John Fremlin's blog: teepeedee2 achieves 10k requests/second

Posted 2009-08-09 03:50:00 GMT

The humiliation of having teepeedee2 play second fiddle to C implementations was weighing heavily on my mind, so today I spent a few hours squeezing a bit more fat out of the HTTP processing.

One of the major motivating factors for making tpd2 was the idea from the C10k website that it should be possible to get much better performance out of a webserver than is currently normal. The 10k goal looked very far away at the beginning of the project, and many people said it was impossible from Lisp, which after all is a very dynamic language. Request throughput of a few
webservers (SVG image).

Yes, tpd2 has broken the 10k requests/s barrier on one core.

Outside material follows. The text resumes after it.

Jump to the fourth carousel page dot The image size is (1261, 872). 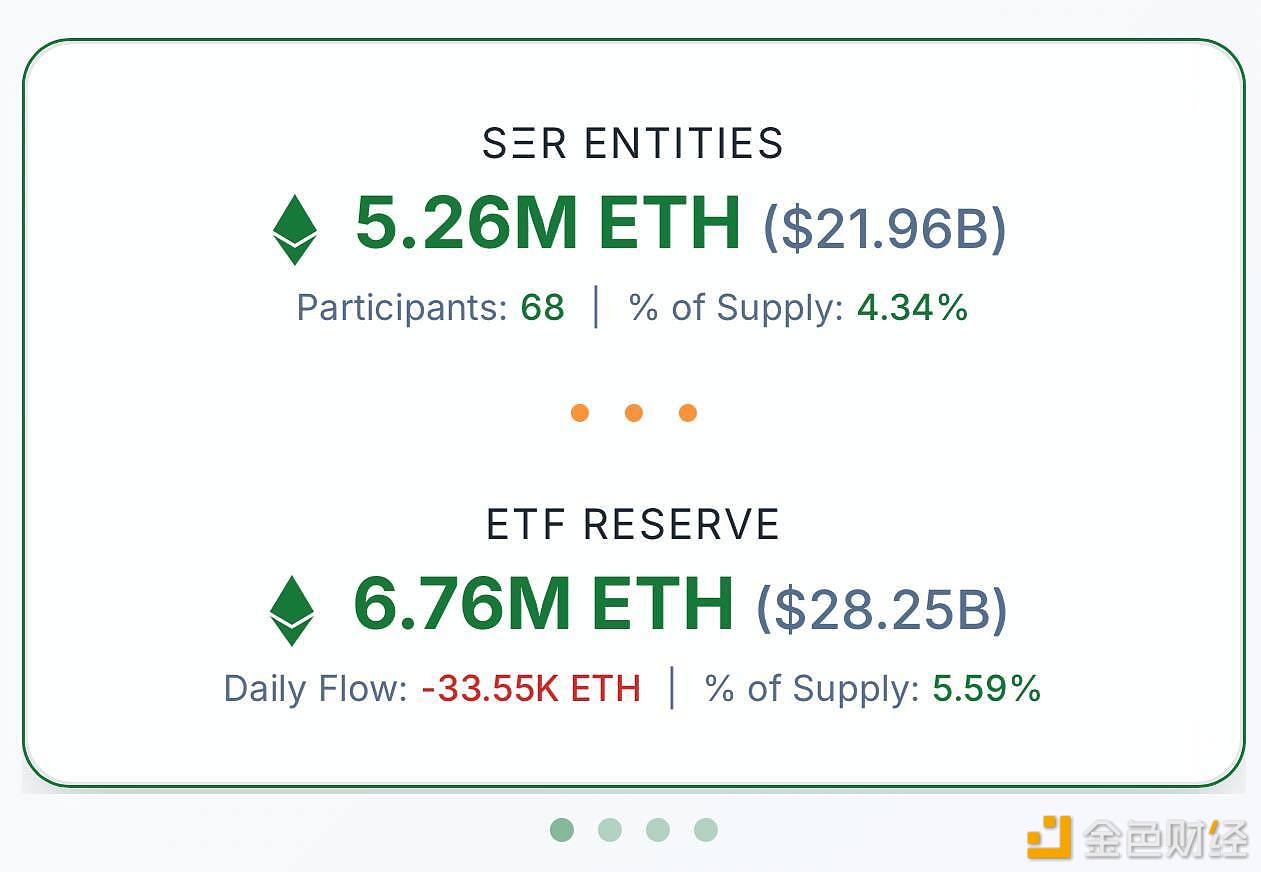tap(706, 830)
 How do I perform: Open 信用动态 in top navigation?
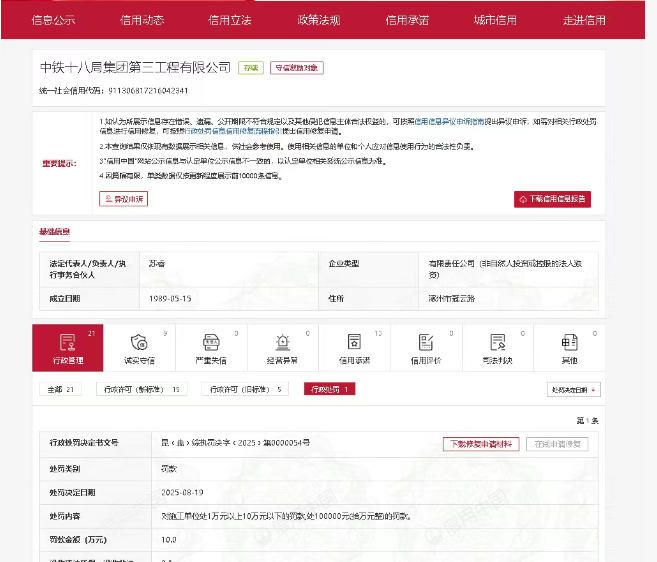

This is a big moment for me psychologically (and a testament to the excellent work done by the SBCL hackers on their Lisp implementation).

The significance is that teepeedee2 presents a new level of speed for dynamic websites. The processing of GET parameters, building up of dynamic HTML and so on take less than 0.1ms — on my laptop, probably even less on a modern server CPU. Additionally, because of its scalable timeouts and use of epoll, teepeedee2 can handle many AJAX polling clients extremely efficiently. This opens up a world of opportunity for interactive web applications that simply can't be implemented on traditional platforms.

The two competitive (but slower) web application frameworks — ULib and kloned are based on custom template languages with the possibility to embed arbitrary C++ code.

The biggest obstacle was that the automatic code transforms from cl-cont mean that simply using local functions (i.e. flets and labels) causes memory to be allocated at runtime (inefficient funcallable/cc objects are created). Therefore I fiddled with the HTTP parsing to do more inside a without-call/cc. The result was a huge match-bind for cl-irregsexp.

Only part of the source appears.